Task prompt
The lines to be set down run from the line containing "Launch Tencent QQ from the dock" through the final line of the data below; print them exactly and print nothing else.

The records
· · · ·
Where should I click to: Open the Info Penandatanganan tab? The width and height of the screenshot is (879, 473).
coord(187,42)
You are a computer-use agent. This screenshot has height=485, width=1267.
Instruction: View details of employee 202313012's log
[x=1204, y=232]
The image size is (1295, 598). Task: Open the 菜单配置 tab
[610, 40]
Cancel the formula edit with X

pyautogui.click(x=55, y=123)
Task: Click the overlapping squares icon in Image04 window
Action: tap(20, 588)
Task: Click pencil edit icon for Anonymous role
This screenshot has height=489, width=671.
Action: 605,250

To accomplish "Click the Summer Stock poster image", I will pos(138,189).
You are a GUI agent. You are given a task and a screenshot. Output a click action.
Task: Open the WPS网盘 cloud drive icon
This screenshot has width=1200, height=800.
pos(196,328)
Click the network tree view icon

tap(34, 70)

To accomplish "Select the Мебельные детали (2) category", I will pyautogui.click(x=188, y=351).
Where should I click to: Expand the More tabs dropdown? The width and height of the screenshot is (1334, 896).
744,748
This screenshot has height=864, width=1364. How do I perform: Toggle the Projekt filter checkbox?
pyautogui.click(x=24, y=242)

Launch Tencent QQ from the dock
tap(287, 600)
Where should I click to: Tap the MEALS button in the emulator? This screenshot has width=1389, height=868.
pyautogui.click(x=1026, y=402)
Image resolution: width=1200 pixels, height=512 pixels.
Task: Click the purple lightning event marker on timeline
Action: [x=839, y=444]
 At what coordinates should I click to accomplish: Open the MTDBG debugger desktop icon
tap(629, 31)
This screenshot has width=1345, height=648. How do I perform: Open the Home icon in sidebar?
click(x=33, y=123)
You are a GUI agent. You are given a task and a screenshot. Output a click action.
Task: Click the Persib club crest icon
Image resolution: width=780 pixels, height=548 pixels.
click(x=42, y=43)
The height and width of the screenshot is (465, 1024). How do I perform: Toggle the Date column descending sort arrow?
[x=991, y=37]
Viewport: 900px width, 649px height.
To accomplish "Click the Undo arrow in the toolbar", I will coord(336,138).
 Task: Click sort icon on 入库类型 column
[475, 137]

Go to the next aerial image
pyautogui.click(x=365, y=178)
· · · ·
Exercise answer
Launch Tencent QQ from the dock
tap(287, 600)
Where should I click to: Tap the MEALS button in the emulator? This screenshot has width=1389, height=868.
pyautogui.click(x=1026, y=402)
Image resolution: width=1200 pixels, height=512 pixels.
Task: Click the purple lightning event marker on timeline
Action: [x=839, y=444]
 At what coordinates should I click to accomplish: Open the MTDBG debugger desktop icon
tap(629, 31)
This screenshot has width=1345, height=648. How do I perform: Open the Home icon in sidebar?
click(x=33, y=123)
You are a GUI agent. You are given a task and a screenshot. Output a click action.
Task: Click the Persib club crest icon
Image resolution: width=780 pixels, height=548 pixels.
click(x=42, y=43)
The height and width of the screenshot is (465, 1024). How do I perform: Toggle the Date column descending sort arrow?
[x=991, y=37]
Viewport: 900px width, 649px height.
To accomplish "Click the Undo arrow in the toolbar", I will coord(336,138).
 Task: Click sort icon on 入库类型 column
[475, 137]

Go to the next aerial image
pyautogui.click(x=365, y=178)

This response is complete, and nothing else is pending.